# Model Zoos for Continual Learning

Consider two tasks: a classification problem between strawberries and raspberries and another classification problem between oranges and bananas. The two tasks are similar and share information relevant to classification. If we can exploit this information, we can achieve lower generalization errors and better sample complexities on both these tasks. This motivates us to explore models that train on multiple tasks.

Caruana’s model (1997) is the most popular choice, when we want to learn from multiple tasks. It relies on learning a shared representation function $$f$$ across all the tasks. The output of the function $$f$$ is used as input to a task-specific classification layer $$g_i$$, to generate predictions for task $$i$$. Formally, the classifier for task $$i$$ is $$h_i := g_i \circ f. \nonumber$$

In order to tackle our earlier example, we need to learn a single representation $$f$$ for oranges, bananas, strawberries and raspberries. For example, we can learn $$f$$ using a Resnet backbone. The learnable parameters of $$f$$ usually make up most of the parameters in the network since it helps us achieve better sample complexity bounds (Baxter 2000). In addition, we need to learn $$g_1$$ and $$g_2$$, which are linear layers attached to the Resnet backbone. $$g_1$$ is used to identify if the image is a strawberry or a raspberry and $$g_2$$ is used to determine if the image is a banana or orange.

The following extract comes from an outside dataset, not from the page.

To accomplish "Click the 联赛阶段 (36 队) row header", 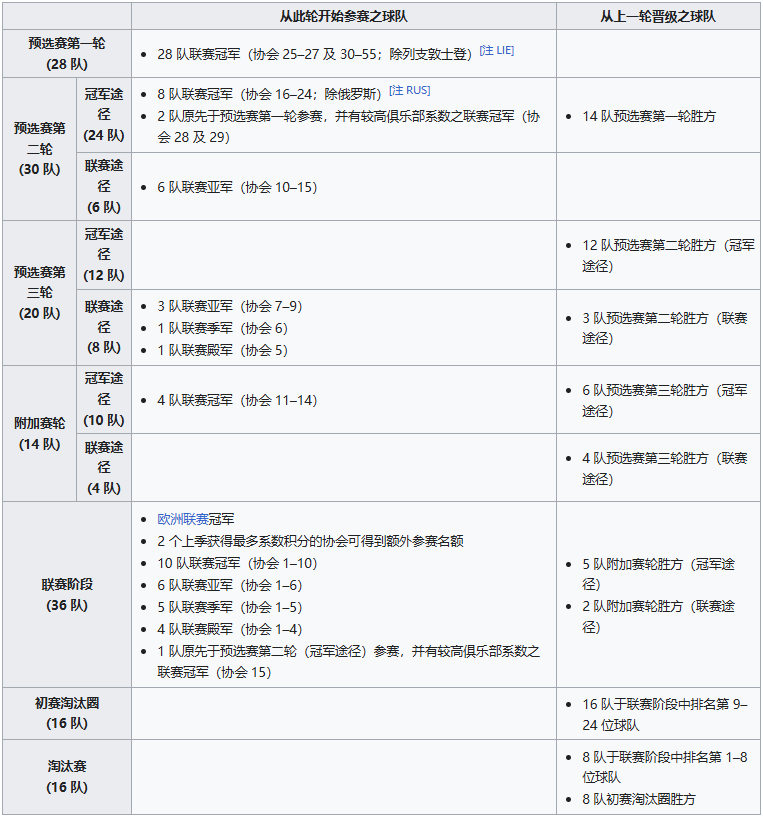I will click(x=66, y=594).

The multi-task model proposed by Rich Caruana continues to remain the most popular architecture when we want to learn from multiple tasks; This includes areas like multi-task learning, meta-learning or continual learning. The model is trained to minimize the sum of losses on all the tasks.

We assume that we know if each image belongs to task 1 or task 2. This helps us choose the right output head for each input. The model need not distinguish between a class from task-1 and another class from task-2. For example, the model need not distinguish between strawberries and oranges since the two classes are from different tasks.

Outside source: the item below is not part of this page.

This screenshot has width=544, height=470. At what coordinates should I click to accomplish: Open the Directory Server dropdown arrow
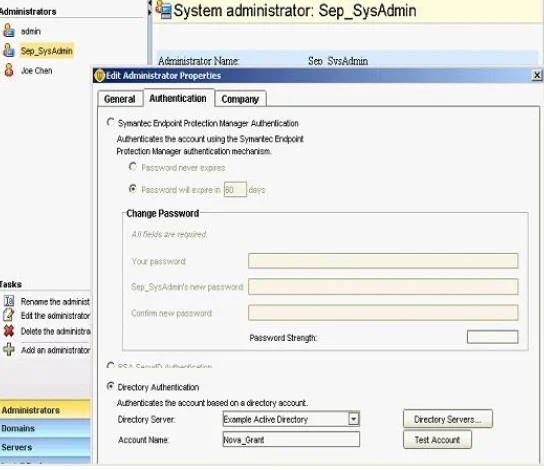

Task-incremental continual learning (Van de Ven and Tolias 2019) studies the problem of learning on a sequence of tasks. The continual learner observes data from a new task after every “episode” of continual learning. We seek low generalization errors on all tasks, observed until the current episode. To achieve this goal, we should leverage information from past tasks, to generalize better on new tasks and simultaneously use information from the new tasks, to improve on past tasks.

What does a typical continual learner look like? Most methods train a single network — one that looks like Caruana’s multi-task model — on a sequence of tasks. At every episode, the network learns to tackle the new task while trying to maintain its ability to address past tasks. The latter is enforced using auxiliary losses or constraints on the gradients.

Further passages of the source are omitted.